Glawischnig: Entscheidungstag für europäischen Atomausstieg

Finnisches Parlament entscheidet heute Mittag über neues AKW -"Zustimmung wäre fatales Signal"

Wien (OTS) - "Der heutige Tag ist von entscheidender Bedeutung für den europäischen Atomausstieg", so Eva Glawischnig, Umweltsprecherin der Grünen, anlässlich der für heute Mittag erwarteten Abstimmung des finnischen Parlaments über den Bau eines neuen Atomkraftwerkes. "Stimmt die Mehrheit der finnischen Abgeordneten für das AKW, wäre das ein fatales Signal", warnt Glawischnig. "Seit Jahren ist EU-weit kein Atomreaktor mehr in Auftrag gegeben worden, ein Neubau in Finnland wäre ein Rückschlag für die Bemühungen um einen europaweiten Atomausstieg und würde Rückenwind für die Atomindustrie bedeuten." Die Grünen appellieren vor allem an die Abgeordneten der finnischen Sozialdemokraten, die in der Frage gespalten sind, gegen das AKW zu stimmen.
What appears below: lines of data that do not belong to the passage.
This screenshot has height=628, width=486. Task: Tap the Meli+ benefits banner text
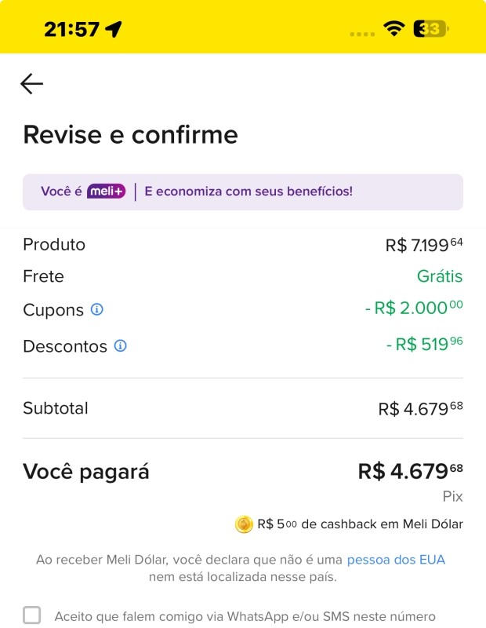[x=248, y=192]
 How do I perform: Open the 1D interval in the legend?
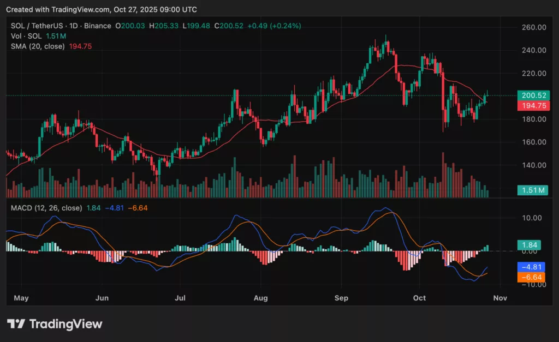click(74, 25)
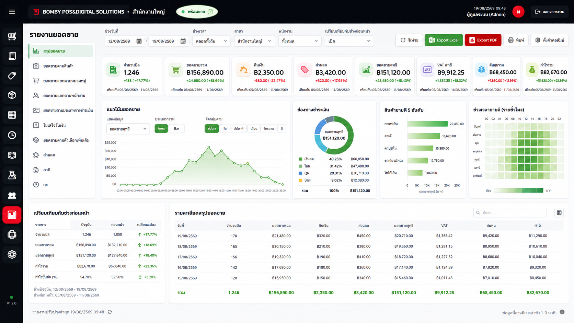Open the start date calendar picker icon
The image size is (574, 323).
point(139,41)
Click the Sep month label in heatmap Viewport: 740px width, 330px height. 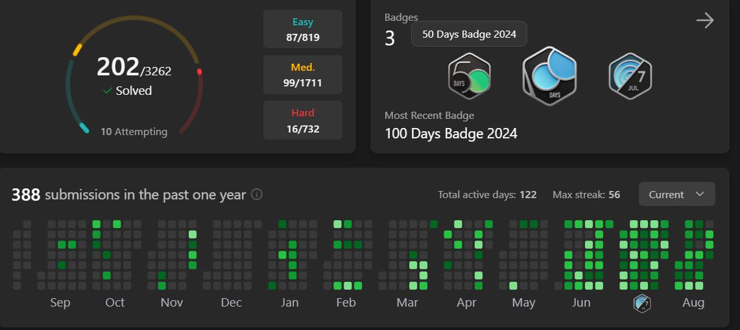click(60, 303)
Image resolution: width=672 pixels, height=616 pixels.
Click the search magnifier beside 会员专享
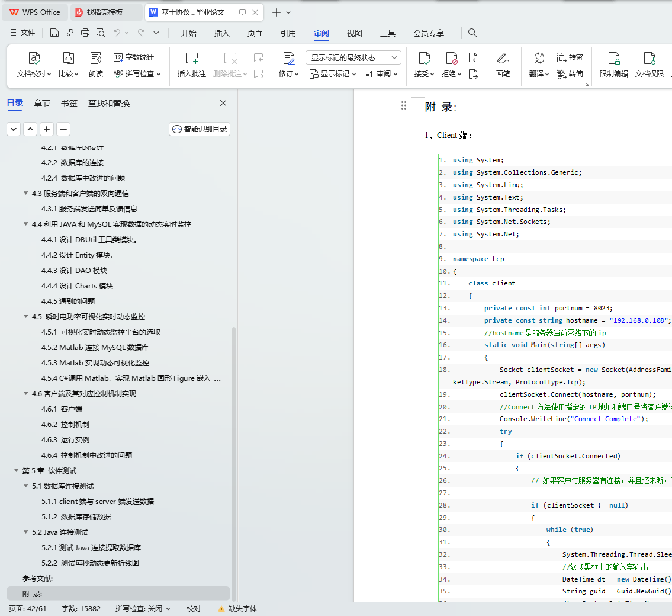(x=472, y=33)
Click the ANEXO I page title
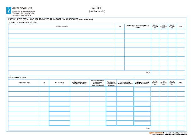 (x=97, y=8)
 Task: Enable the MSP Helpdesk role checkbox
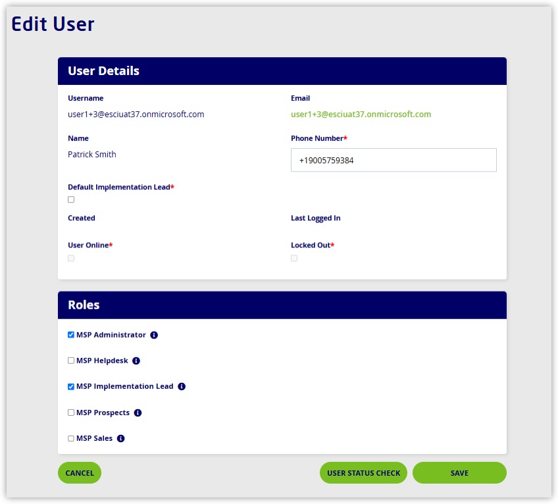71,361
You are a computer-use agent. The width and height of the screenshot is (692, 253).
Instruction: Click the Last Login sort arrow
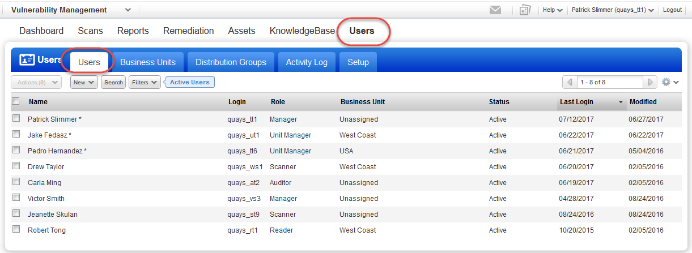point(621,102)
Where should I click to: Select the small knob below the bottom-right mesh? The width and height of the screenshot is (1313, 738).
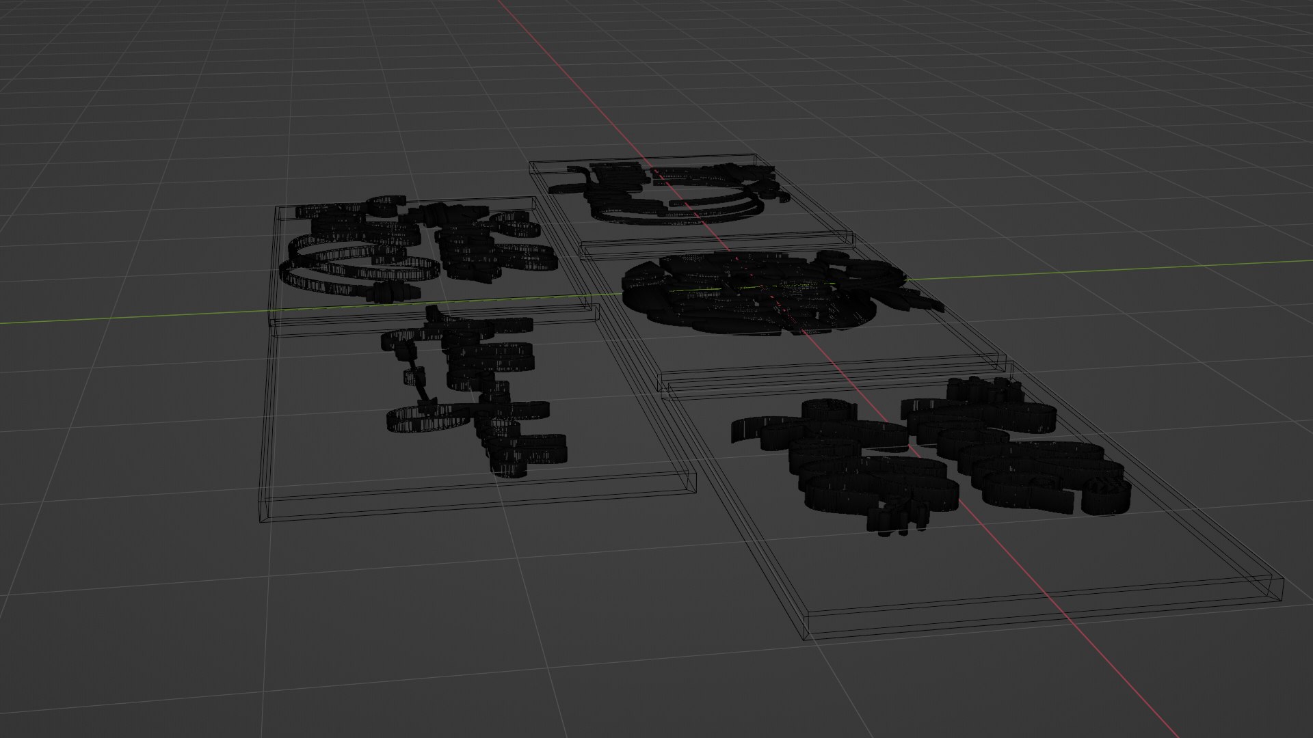(x=889, y=519)
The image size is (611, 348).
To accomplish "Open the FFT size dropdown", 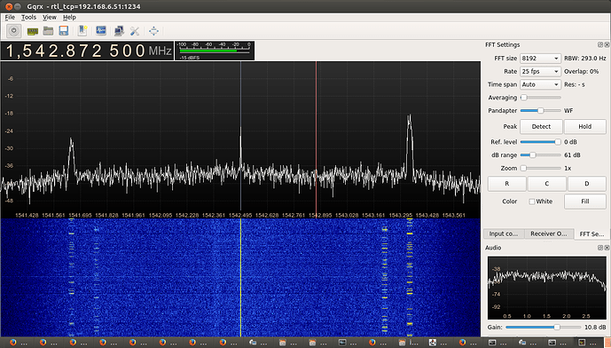I will pyautogui.click(x=540, y=59).
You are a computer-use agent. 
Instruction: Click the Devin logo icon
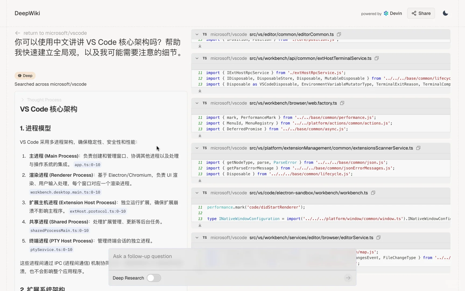click(x=386, y=13)
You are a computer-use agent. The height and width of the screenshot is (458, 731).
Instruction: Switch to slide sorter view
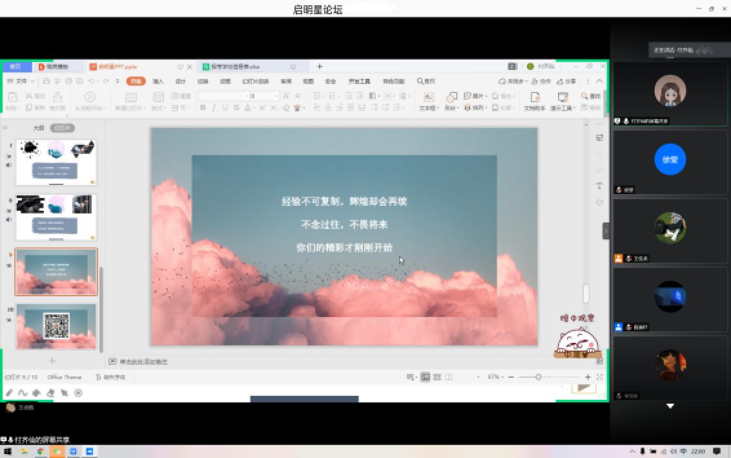(437, 377)

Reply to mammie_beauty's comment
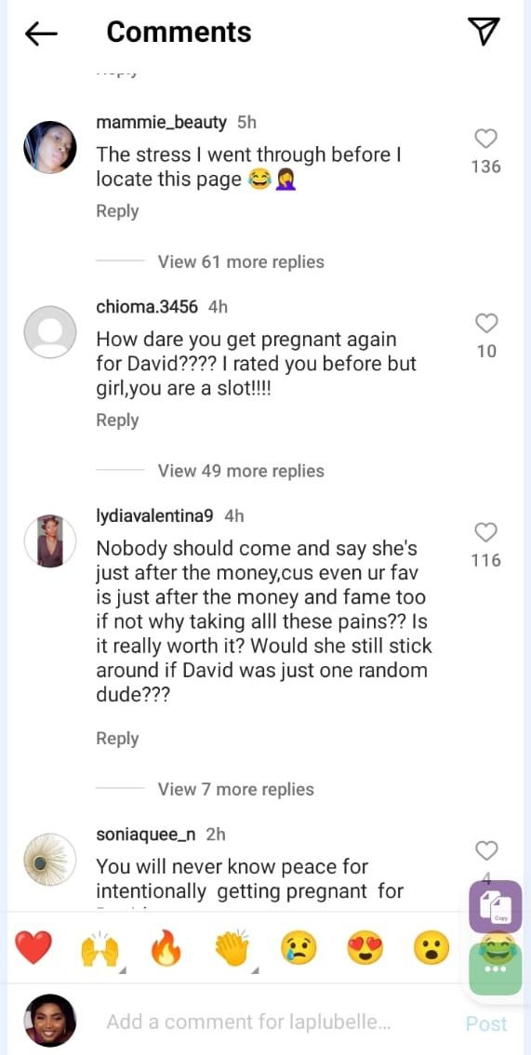point(117,210)
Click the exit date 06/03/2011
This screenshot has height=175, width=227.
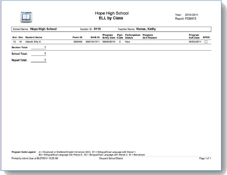(195, 42)
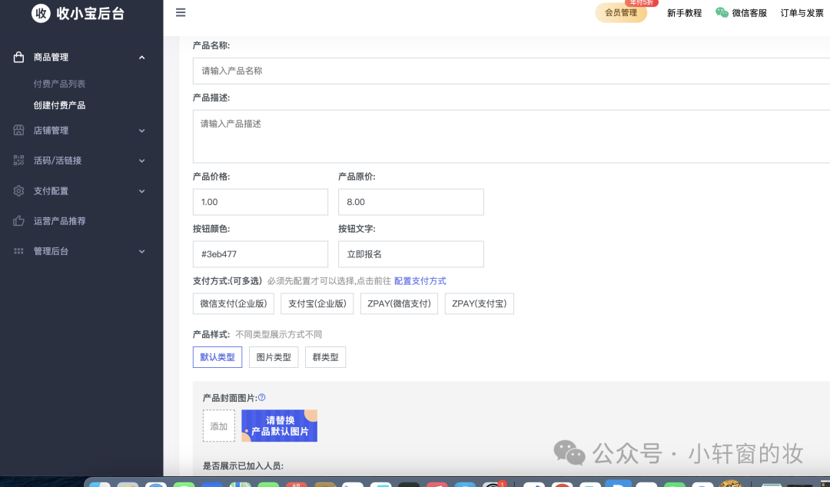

"Die Entscheidung steht auf des Messers Schneide", berichtet Glawischnig von aktuellen Umfragen aus Finnland, wonach von insgesamt 199 stimmberechtigten Abgeordneten im Vorfeld der heutigen Abstimmung 94 angeben, gegen das Projekt stimmen zu wollen, 100 seien dafür, 6 noch unentschlossen. "Da die Parteien die Abstimmung für ihre Abgeordneten freigegeben haben, ist der Ausgang völlig offen", so Glawischnig. Die Entscheidung wird für heute Mittag um 12 Uhr erwartet. Kritik übt Glawischnig an der ÖVP und an Umweltminister Molterer, der es verabsäumt hat, im Rahmen der sonst so oft strapazierten österreichischen Bemühungen um einen europäischen Atomausstieg bei seinen finnischen Parteikollegen gegen das AKW einzutreten.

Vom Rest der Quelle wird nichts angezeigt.